KG: Kids are always in need – the degree with which they need support varies. All kids are at risk, if we turn our backs on them. They are all susceptible to falling through the cracks. Each youth deals with situations differently – there is no formula, no right or wrong – so we need to treat each teen uniquely, offering a safe, non-judgmental environment, allowing them to share their concerns, ask their questions, and be validated for their feelings.

SCW: What should the average SCV parent know or become aware of as their kids grow older?
KG: Stay connected – be involved, BE THEIR PARENT. This is not the time to be their friend. You can be open, honest, candid with your teen, while establishing healthy boundaries. Kids are dealing with so many outside influences, while they are also dealing with puberty, school and, not to mention, an under developed brain – so we can’t expect them to know how to deal with everything and to have it all “worked out.” Ask questions – listen to answers — don’t be afraid to seek outside support if you need it. There are lots of things that kids think about, that feel uncomfortable for a parent to address (sex, drugs, birth control, clothing style, etc.). Learn how to be an active listener, as opposed to shutting your child down for having a curiosity about something.

SCW: What do you think about the child-rearing atmosphere in the SCV?
KG: Hmm, I think we are a fairly family-focused community and I love that…part of the reason I moved here. But, that being said, we ALL have the ability to bury our heads in the sand when it gets tough…just because we live in a beautiful community, it doesn’t make us immune to dealing with peer pressure, bullying, violence, drugs, pregnancy, depression, suicide, etc. Our kids are working hard to make mom/dad proud and to be the best they can be…to achieve the highest grades, scores, points on the field, etc. But, they also need time to be kids, to explore, to create, to have fun…to fall in love, have a broken heart, etc. That is ALL part of the process…and it’s beautiful.

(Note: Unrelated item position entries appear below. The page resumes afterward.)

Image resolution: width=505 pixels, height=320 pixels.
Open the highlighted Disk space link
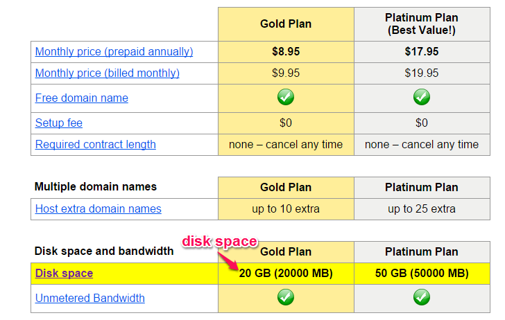pyautogui.click(x=64, y=273)
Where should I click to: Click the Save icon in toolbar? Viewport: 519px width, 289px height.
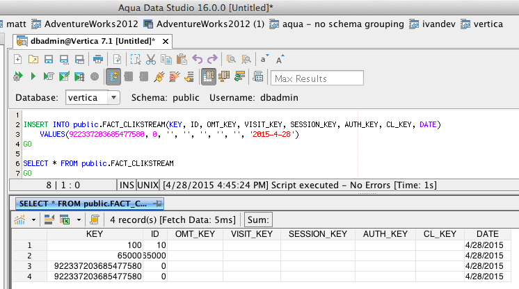click(x=48, y=59)
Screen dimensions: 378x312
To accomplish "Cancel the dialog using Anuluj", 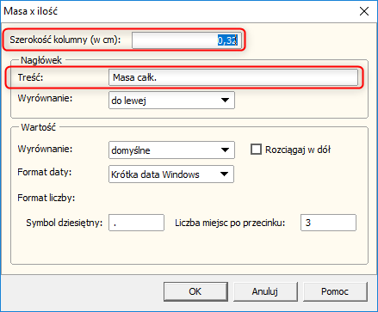I will (x=265, y=291).
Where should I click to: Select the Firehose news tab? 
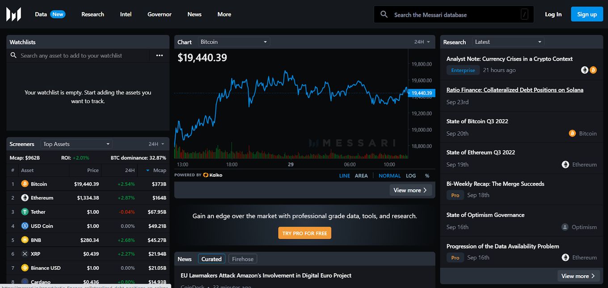coord(243,259)
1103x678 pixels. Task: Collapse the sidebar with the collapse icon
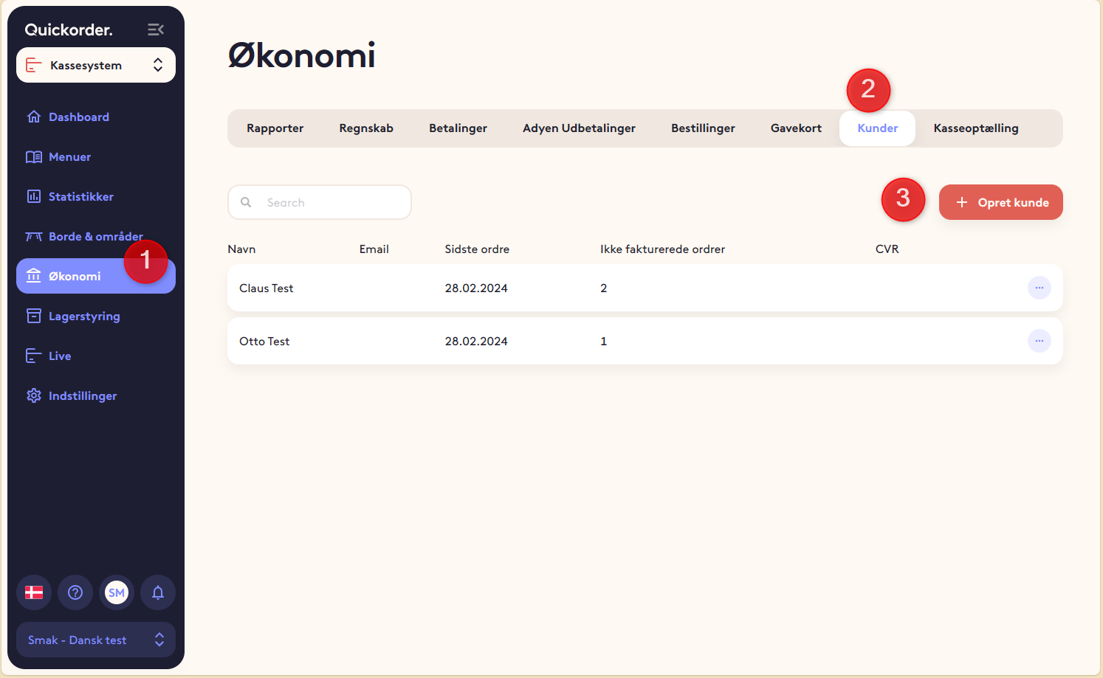156,30
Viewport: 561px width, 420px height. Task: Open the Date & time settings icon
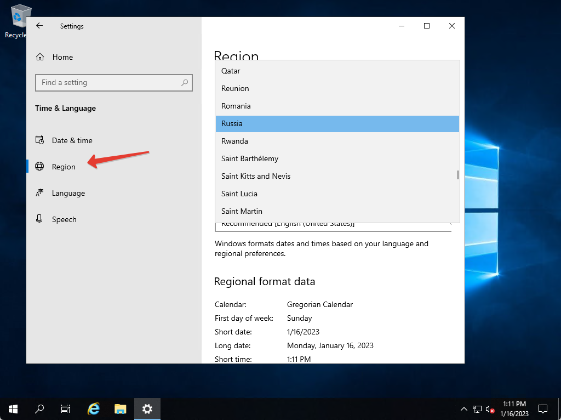pyautogui.click(x=40, y=140)
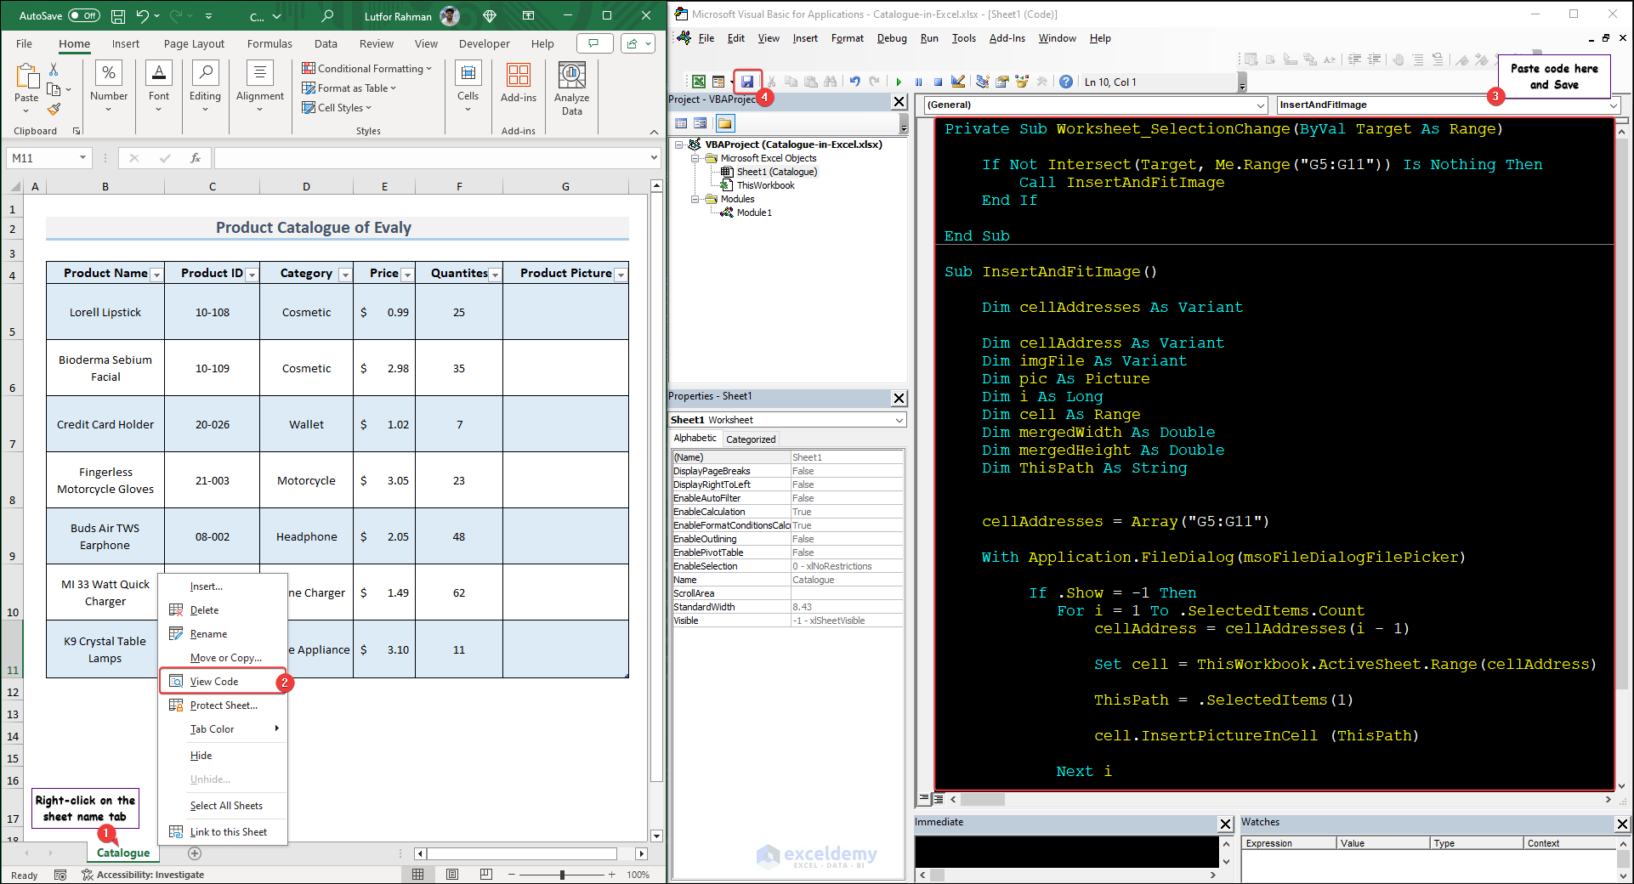Select View Code from the context menu
The image size is (1634, 884).
tap(214, 682)
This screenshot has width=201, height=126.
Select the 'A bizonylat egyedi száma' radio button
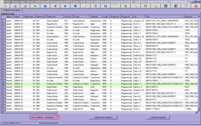37,123
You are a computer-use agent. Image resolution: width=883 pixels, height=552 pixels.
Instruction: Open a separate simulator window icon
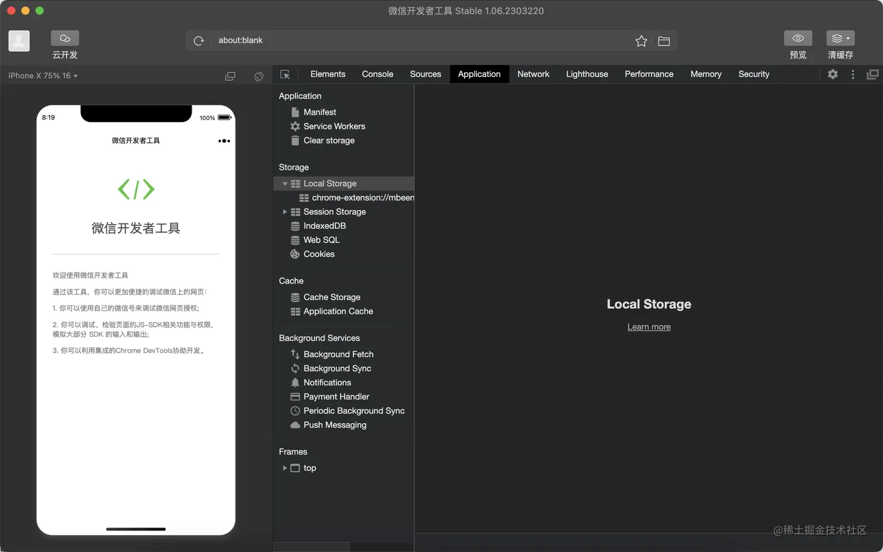pyautogui.click(x=230, y=76)
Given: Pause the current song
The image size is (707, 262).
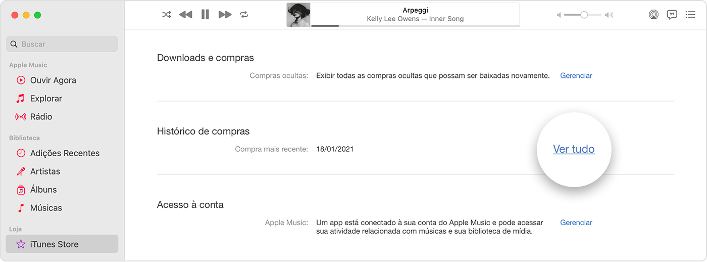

SCW: Why did you move here?
KG: At the time, I moved here because I could afford a new house without going broke. I was working out of the SCV at the time, and that was very stressful! Being a single parent here is hard sometimes, but I feel very connected and committed to the community where I live…I love the attention to youth, and the opportunities for family stuff…I feel safe and feel like I have built a nice life for my son and myself.